Deconstruyendo 'El rayo que no cesa'

Escribir El rayo que no cesa fue una hazaña de un hombre de apariencia vulgar que escondía en su interior de madera de héroe muy humano a un auténtico poeta de época.

El español Miguel Hernández escribió los poemas que forman parte de la edición que he leído de El rayo que no cesa poco antes de la Guerra Civil española que le iba a matar, entre 1934 y el ya fatídico año 36. Pero no es exacto, al poeta orihuelano le mataron los que ganaron la guerra y la provocaron directamente. Aunque esto no viene a cuento a la hora de hablar de este poemario excelso, me he creído en la obligación de hacerlo. Porque si uno lo lee sabiéndolo, uno se percata de lo aborrecible de aquellos tiempos, de aquellos seres humanos capaces de acabar con los días de cuantos se opusieran a sus intereses vetustos, miedosos, llenos de un odio terrible.

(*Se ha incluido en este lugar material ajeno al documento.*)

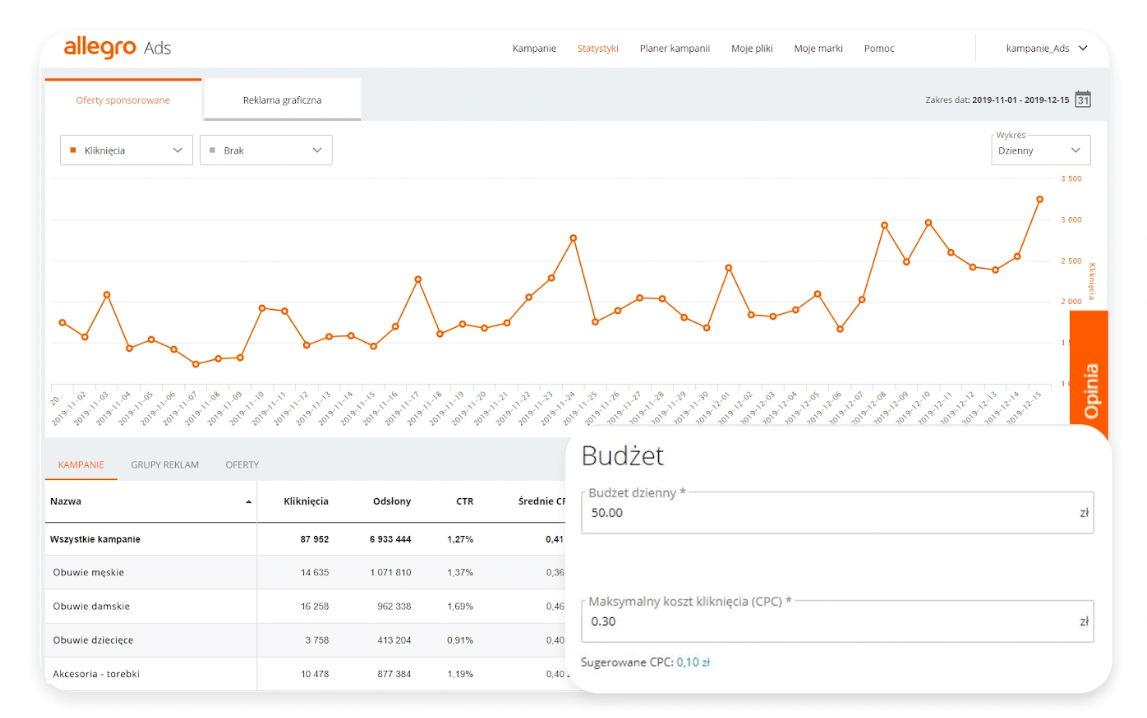Open the Brak secondary metric dropdown
This screenshot has width=1147, height=718.
(266, 150)
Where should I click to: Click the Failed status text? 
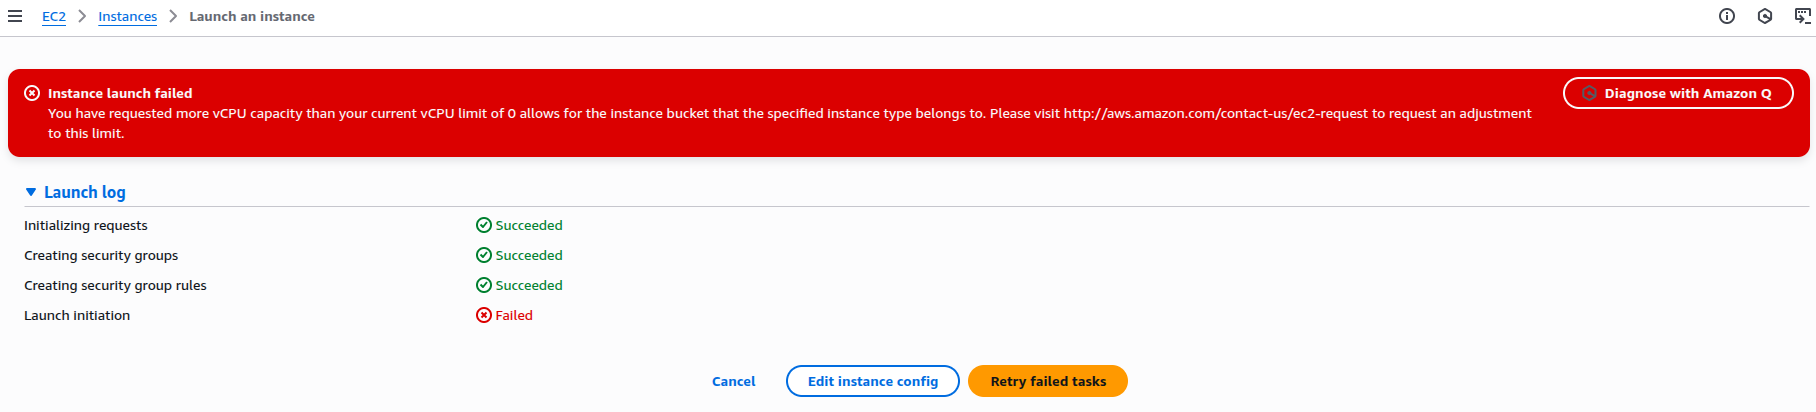click(x=514, y=315)
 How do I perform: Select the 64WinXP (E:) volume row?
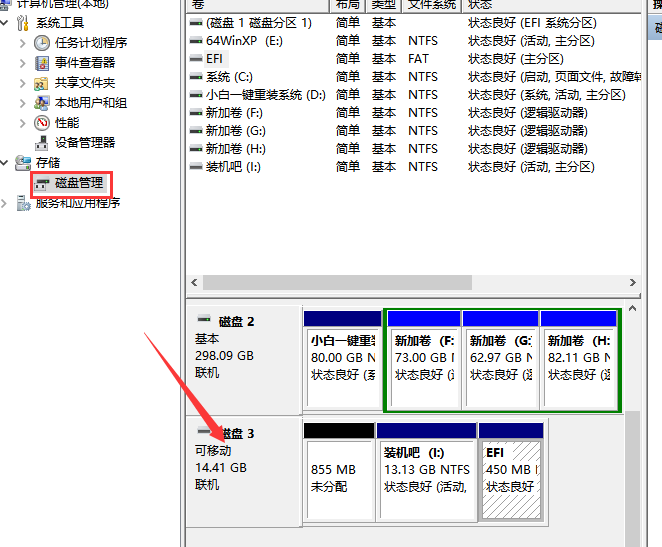[x=245, y=41]
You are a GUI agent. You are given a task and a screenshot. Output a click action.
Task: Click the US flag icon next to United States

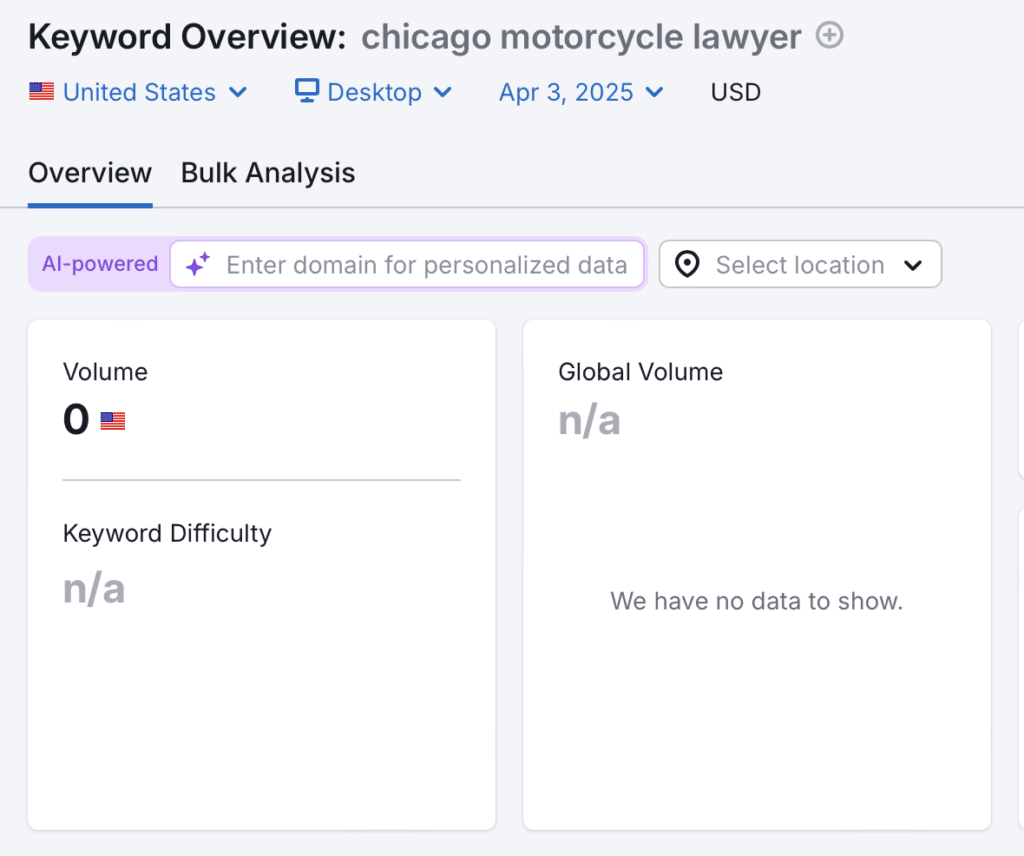pyautogui.click(x=41, y=91)
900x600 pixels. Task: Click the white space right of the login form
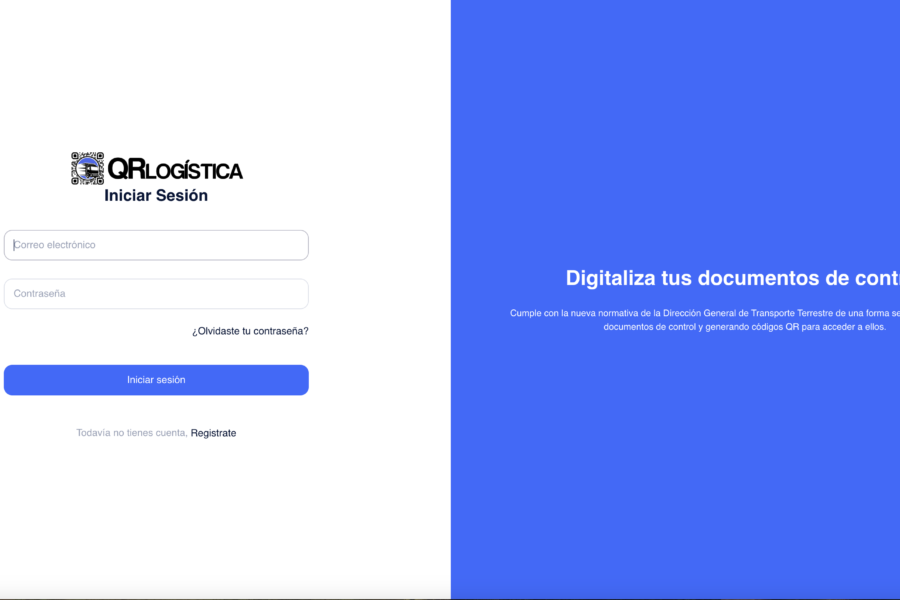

Aquellos tiempos en los que Miguel Hernández escribía la dolorosa hermosura de sus poemas conmovedores. 

Dicho esto, he leído El rayo que no cesa como si tal cosa. Sin querer saber más de lo poco que sé sobre su autor, tan escasamente muerto pese a llevar tantas décadas moribundo. Espléndido en su altura de pequeño afinador de almas pequeñas.

Después de disfrutarlo muy lentamente, me entero de que este libro es fruto de una inmensa crisis humana, la de su autor y sus manos de hombre capaces de iluminarnos el “desplumar arcángeles glaciales” de una “nevada lilial”.

Los silbos
[...]

Deconstruyo también ‘El silbo vulnerado’, del que poco puedo decir que no diga semejante reunión de sonetos de fuego y flor al que retitulo ‘Tu corazón, una naranja helada’:

            “Me huele todo el cuerpo a recienhecho,
            hace un olor que enamora.
            ¡Cuánto penar para morirse uno!
            La tierra umbría
            desde la eternidad está dispuesta
            a recibir mi adiós definitivo
            hecho una pura llaga campesina.
            Así me quedo yo solo y maltrecho,
            te me mueres de casta y de sencilla,
            yo te libé la flor de la mejilla.
            El fantasma del beso delincuente,
            (soy un) ángel en rebelión,
            tengo estos huesos hechos a las penas.
            Adiós amor, adiós hasta la muerte”.

El poema ‘El silbo de las ligaduras’ cierra la colección de sonetos ‘El silbo vulnerado’. Sí, así es… Y acaba de esta manera:

            “Cuando mi cuerpo vague
            asunto ya del aire”.

El rayo
Y llegamos, llego yo, a los veintinueve poemas de lo que es propiamente ‘El rayo que no cesa’, el poemario que da título al libro que ha quedado canonizado tal y como te describo. ‘El rayo que no cesa’, que yo he sido capaz de dejar reducido a un único poema, al que podría llamar si me placiera ‘Mi corazón vestido de difunto’:

            “¿No cesará este rayo que me habita?
            Este rayo ni cesa ni se agota.
            Ir a tu corazón y hallar un hielo.
            ¡Cuánto penar para morirse uno!
            Entro y dejo que el alma se me vaya,
            voy entre pena y pena sonriendo,
            te me mueres de casta y de sencilla,
            yo te libé la flor de la mejilla
            [¿de qué me suena a mí esto?].
            Quiero que vengas, flor, desde tu ausencia,
            una humedad de femenino oro…
            Adiós amor, adiós hasta la muerte
            [¿y esto otra vez?].
            Como el toro he nacido para el luto,
            como el toro burlado, como el toro,
            mi corazón vestido de difunto”.